Poststreptococcal glomerulonephritis can occur with throat or skin infection with S pyogenes. Rheumatic fever only occurs after pharyngitis in 10–15% of patients with GABS pharyngitis.


What are the signs of postinfectious glomerulonephritis?

Smoky, cola urine from hematuria, red cell casts, proteinuria. Periorbital edema and HTN. The best initial test is antistreptolysin (ASO) and the antihyaluronic acid. Complement low. Renal biopsy rarely.


What is the treatment of postinfectious glomerulonephritis?

Treatment is management of fluid overload and HTN with diuretics. Resolves spontaneously. Antibiotics should be given to eradicate the organism from the pharynx.


What are thrombotic thrombocytopenic purpura and hemolytic uremic syndrome?

TTP and HUS are two different varieties of the same disease of hemolytic anemia, uremia, and thrombocytopenia.


What are the causes of thrombotic thrombocytopenic purpura and hemolytic uremic syndrome?
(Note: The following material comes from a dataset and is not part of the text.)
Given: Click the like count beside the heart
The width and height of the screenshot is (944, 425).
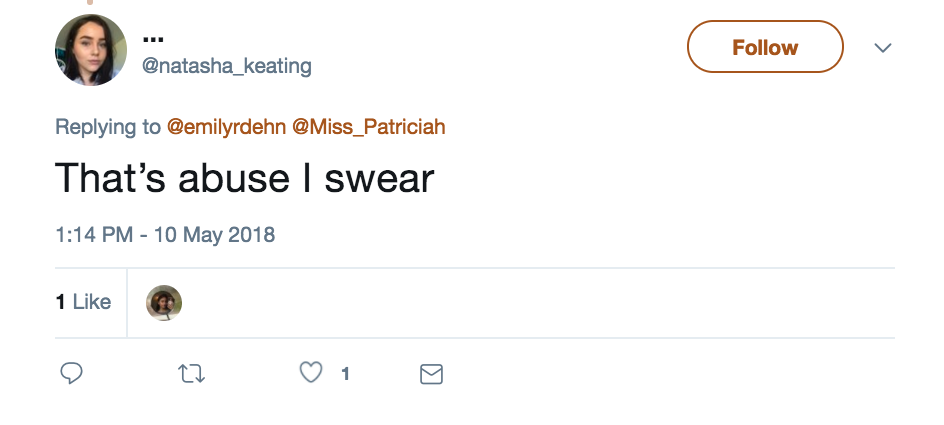Looking at the screenshot, I should click(345, 374).
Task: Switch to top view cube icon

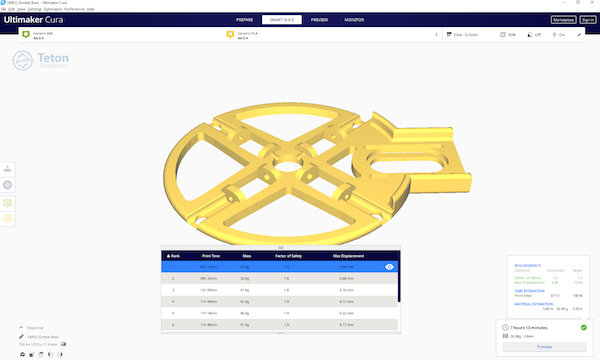Action: pyautogui.click(x=41, y=354)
TTP is associated with HIV, but it is most often idiopathic. HUS is more common in children and with E. coli 0157:H7 food poisoning.


What is the triad of hemolytic uremic syndrome?

HUS is a triad of hemolytic anemia, uremia, and thrombocytopenia.


What are the signs of thrombotic thrombocytopenic purpura?

TTP has anemia, uremia, and thrombocytopenia, and is also associated with fever and headache, confusion, seizures, focal deficit.


What are the laboratory findings in hemolytic uremic syndrome and thrombotic thrombocytopenic purpura?

Anemia is intravascular, and the blood smear shows schistocytes, helmet cells, fragmented red cells. LDH and reticulocyte count will be elevated and the haptoglobin decreased.


What is the treatment of thrombotic thrombocytopenic purpura and hemolytic uremic syndrome?

Plasmapheresis. Dipyridamole may preventing platelet aggregation in TTP. Antibiotics contraindicated in HUS; organism releases toxins. Administering platelets will worsen CNS and renal.


What is Alport syndrome?

Glomerular disease with anterior lenti conus (lens protrusion), and sensorineural hearing loss.